By contrast, the continuum theory holds that opposite-sex differentiation of embryonic brains is not global but rather exists on a continuum and varies in degree and across structures between individuals (Kauth, 2000; Woodson & Gorski, 2000). Consistent with this idea, Rahman and Wilson (2003) have argued that homosexuality is associated with predominantly sex-typical behavior and some sex-atypical behavior that varies unpredictably. This variability is speculated to give rise to the wide range of behaviors and preferences associated with a homosexual orientation. The majority of psychological studies support this interpretation (Chivers, Seto & Blanchard, 2007; Kauth, 2000; LeVay, 2011; Muscarella, 2002; Muscarella et al., 2004; Petty & Muscarella, 2011; Rahman & Wilson, 2003).
Very little research has examined odor preferences in gay men and lesbians. However, there is some evidence of differences in olfactory preferences between heterosexual men and women and gay men and lesbians (Martins et al., 2005).
The Present Study
The purpose of this study was three-fold: a) it examined common fragrances to determine if they can be divided into major categories; b) it examined gender and sexual orientation differences in scent preferences for oneself and for one's partner among those categories: and c) it compared odor preferences between heterosexual men and women and gay men and lesbians to determine if the pattern of odor preference in gay men and lesbians is better explained by the inversion theory or the continuum theory. Specifically, the inversion theory predicts that gay men will show a pattern of odor preferences similar to that of heterosexual women while lesbians will show a pattern of odor preferences similar to those of heterosexual men. Conversely, the continuum theory predicts that gay men and lesbians will show a mixed pattern of gender-conforming and gender-nonconforming preferences.

_DATA SECTION_
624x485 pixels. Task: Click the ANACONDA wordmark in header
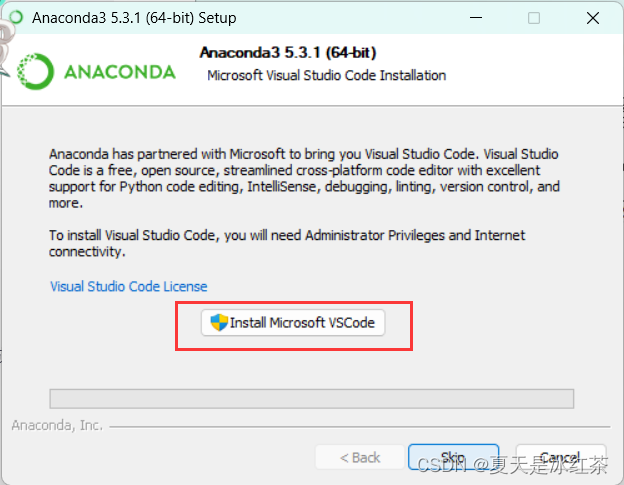[x=120, y=72]
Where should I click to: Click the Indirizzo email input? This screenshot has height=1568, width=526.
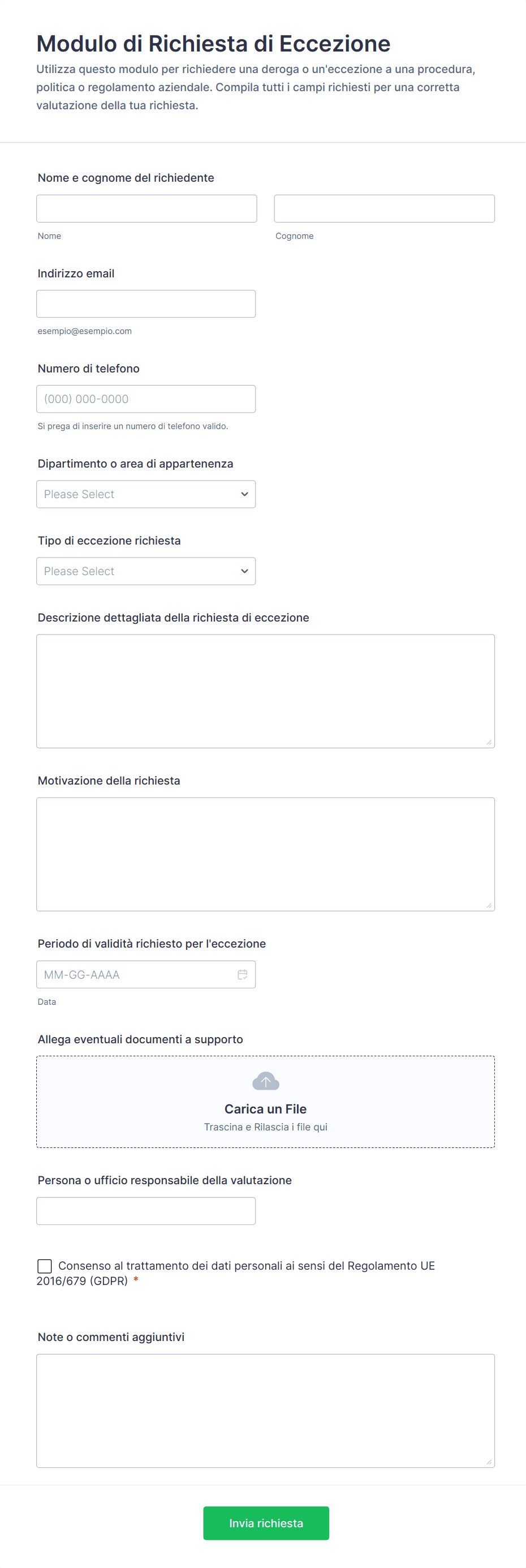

_PROMPT 1_
Decide whether each statement agrees with the odor-preference text, answering yes or no and quoting the words of the text that settle it: (a) The continuum theory holds that opposite-sex differentiation of embryonic brains is global. (b) Much research has examined odor preferences in gay men and lesbians. (c) The inversion theory predicts that gay men will show odor preferences resembling those of heterosexual women.
_PROMPT 2_
Render this sentence from the odor-preference text in Spanish: "Very little research has examined odor preferences in gay men and lesbians."
_PROMPT 3_
Carry the odor-preference text forward from its final sentence, writing the part that would come next.
The listing has no connection to the odor-preference text.

_WRITTEN ANSWER 1_
(a) No: "opposite-sex differentiation of embryonic brains is not global but rather exists on a continuum"
(b) No: "Very little research has examined odor preferences in gay men and lesbians."
(c) Yes: "the inversion theory predicts that gay men will show a pattern of odor preferences similar to that of heterosexual women"

_WRITTEN ANSWER 2_
Muy pocas investigaciones han examinado las preferencias olfativas de los hombres gais y las lesbianas.

_WRITTEN ANSWER 3_
The study was reviewed and approved by the Institutional Review Board of Barry University, a small, Catholic university located in metropolitan Miami-Dade County, Florida. The participants were recruited in three ways: a) an announcement was emailed to all psychology classes at Barry University inviting students who were interested in participating for extra credit, and it contained a link to a URL on Surveymonkey.com; b) the study was advertised on two websites for individuals seeking to participate in psychological research ( www.socialpsychology.org/expts.htm and psych.hanover.edu/research/exponnet.html ), and websites linked participants to the survey posted on Surveymonkey.com; c) the study was advertised on social networking websites (www.facebook.com, www.orkut.com, and www.myspace.com) with a link directing participants to a specific URL on SurveyMonkey.com.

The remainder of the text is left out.